Americans for Financial Reform and the Take on Wall Street campaign gathered several experts on July 1 to lay out the multiple ugly truths about crypto and addressed a few reasons why we should not take the promises made by its most enthusiastic advocates at face value, and why regulators need to use the authority they already have to oversee this market.
Crypto preaches financial inclusion outside of the realm of regulated financial services. Its advocates argue that they don’t – or can’t – operate by existing rules to make money. This foundational myth of cryptocurrency has attracted people of color, who have long been denied equal access to other approaches to building wealth, like home ownership or financial assets.
But crypto also offers none of the protective measures that apply to other financial products, as David Golumbia, associate professor at Virginia Commonwealth University, pointed out. “The entire premise of cryptocurrency is that we don’t need public assets, we don’t need regulation,” he said. “We need to exist outside of these systems in order to profit.”
Crypto also blatantly violates many of the rules and regulations you see in the stock market via an old, well-known method called the pump and dump scheme. “All the trading strategies that are against the rules in real or well-regulated markets in the U.S. are just rampant in cryptocurrency,” Golumbia added.
The crypto industry also lures people with a language that promises riches out of proportion to what it can plausibly deliver, as Dr. Darrick Hamilton, Henry Cohen Professor of Economics and Urban Policy at The New School, described it. “It’s a low barrier to entry with a promise of high returns,” Hamilton said. “[The industry] preys on people’s desire to make something of themselves.”
Crypto uses a seductive but ultimately empty slogan: “democratization of finance.”
“When they use words like the democratization of finance, they are not talking about what would qualify as such, meaning participating in well-regulated markets and banks, and credit unions that are insured, that have low fees and are available to everyone,” Golumbia argued.
A University of Chicago poll indicates that nearly 44 percent of the Americans who own crypto are people of color.

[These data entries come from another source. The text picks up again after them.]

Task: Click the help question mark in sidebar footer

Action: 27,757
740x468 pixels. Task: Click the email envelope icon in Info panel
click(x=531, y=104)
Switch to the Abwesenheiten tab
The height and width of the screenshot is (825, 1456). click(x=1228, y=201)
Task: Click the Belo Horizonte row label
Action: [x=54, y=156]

And in reality, this population is now engaged in speculation, not investment. “It is not a tangible asset, but rather one that is a store of value that people are drawn to with the expectation that one can arbitrage the market and attain additional value because more interest is driven in that particular currency,” said Hamilton.
Sometimes this speculation is masked by other activities, like when people borrow against cryptocurrencies, which are ostensibly assets they own, but are just as vulnerable to a collapse in prices as any other, if not more. “In lending on cryptocurrency, there is a great concern for the consumer when they borrow against a currency that gets devalued. They lose money on the currency, and they default on the loan,” explained Nadine Chabrier, senior litigation and policy counsel at the Center for Responsible Lending.

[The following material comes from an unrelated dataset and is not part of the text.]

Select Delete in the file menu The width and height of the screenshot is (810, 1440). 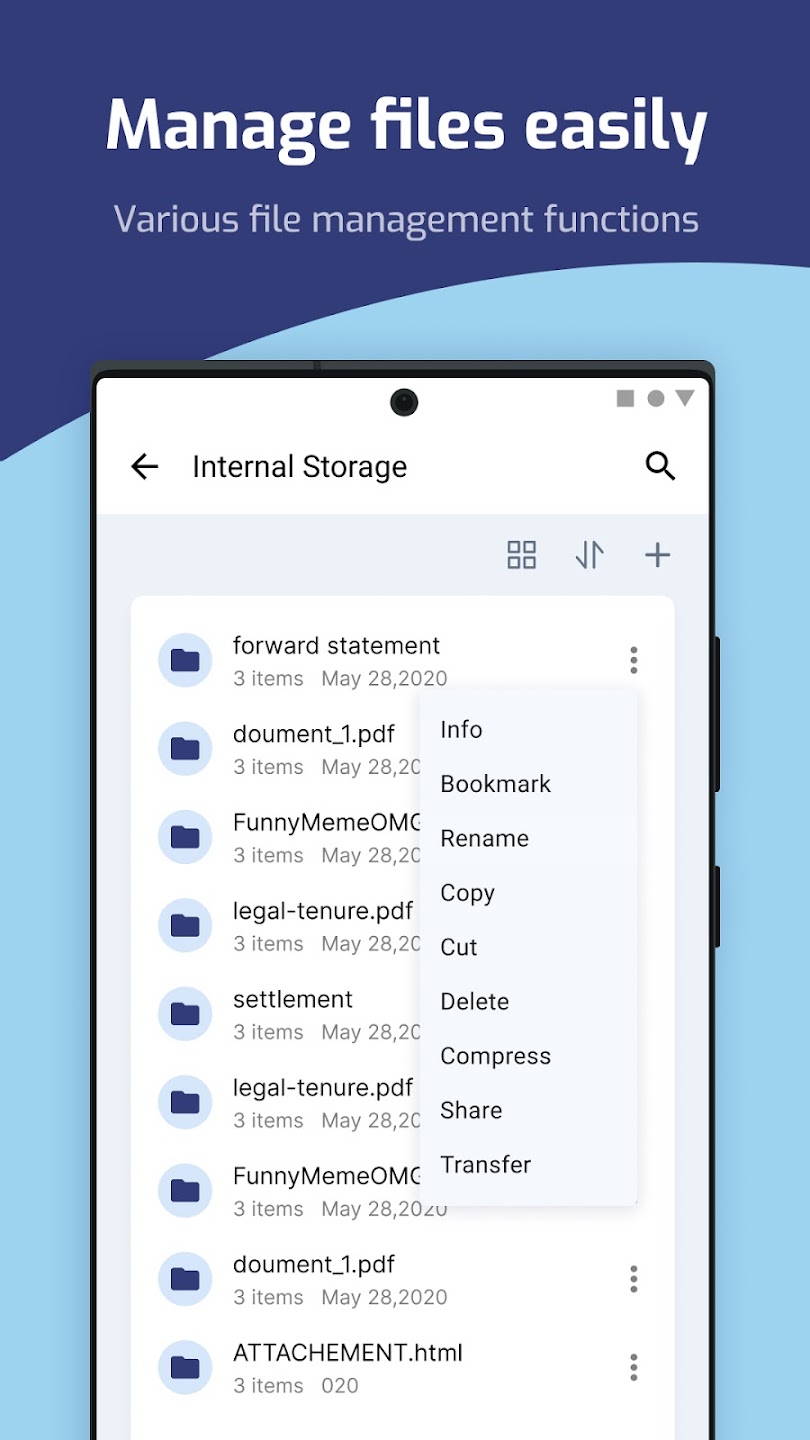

Cryptocurrency also portrays itself as the alternative to the traditional financial system, but in reality, its lack of transparency on how it functions and its limitations could say otherwise. “A lot of crypto boosters talk about it as a way to make faster and cheaper payments,” explained Mark Hays, senior policy advisor at Americans for Financial Reform, “but the reality is in most places, it’s still hard to use crypto to buy anything meaningful.”

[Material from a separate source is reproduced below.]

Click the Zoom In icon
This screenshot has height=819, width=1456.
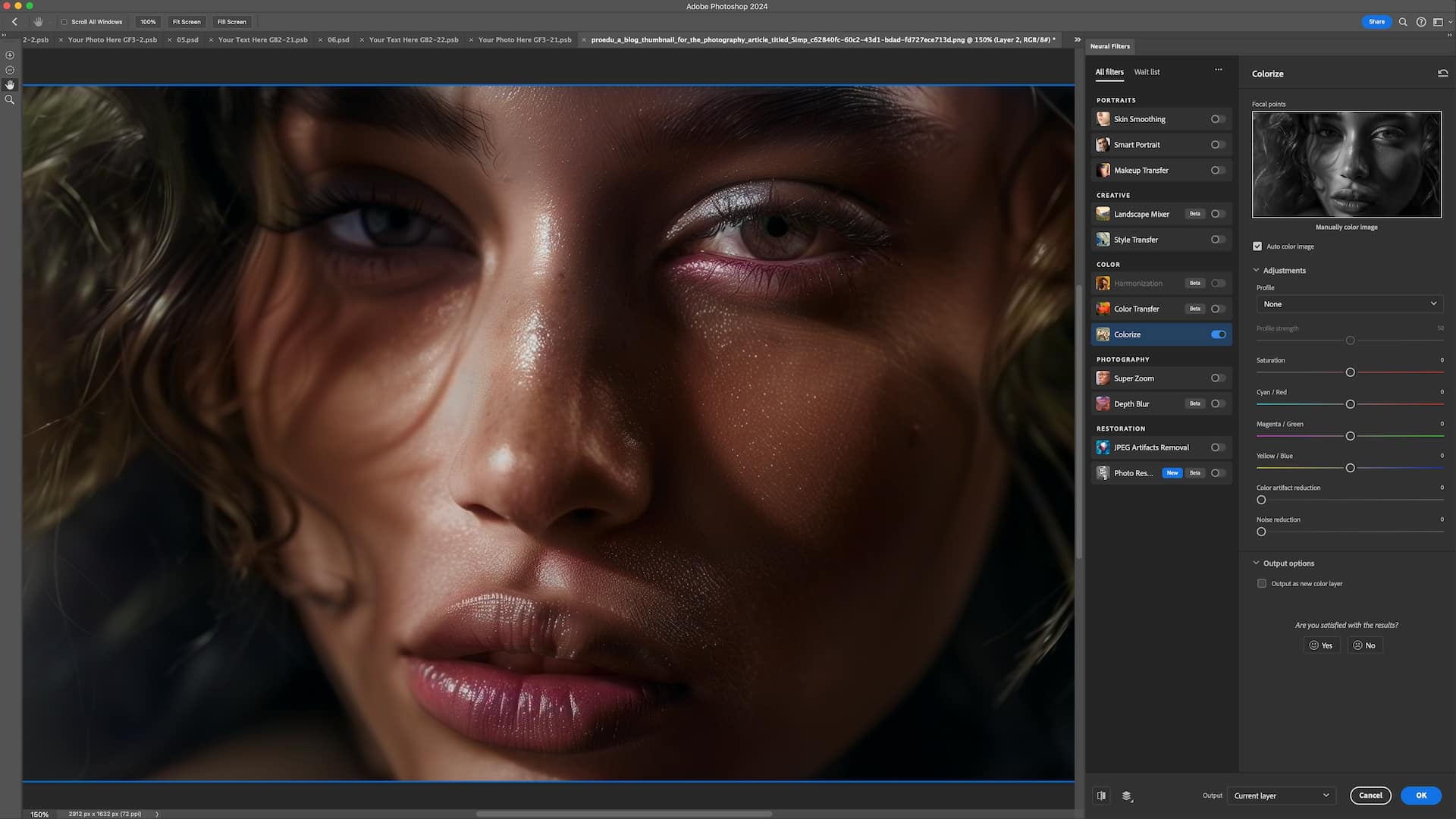point(10,55)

Advocates for cryptocurrency would like to operate in a new regulatory setting that they design in partnership with friendly regulators. But this industry, once embryonic, now involving hundreds of billions of dollars worth of assets, has taken off. And regulators already have considerable powers to police it. They should use them. Once again, we see signs that a financial fad is having disproportionate effects on communities of color. Now is the time for policymakers to do what needs to be done.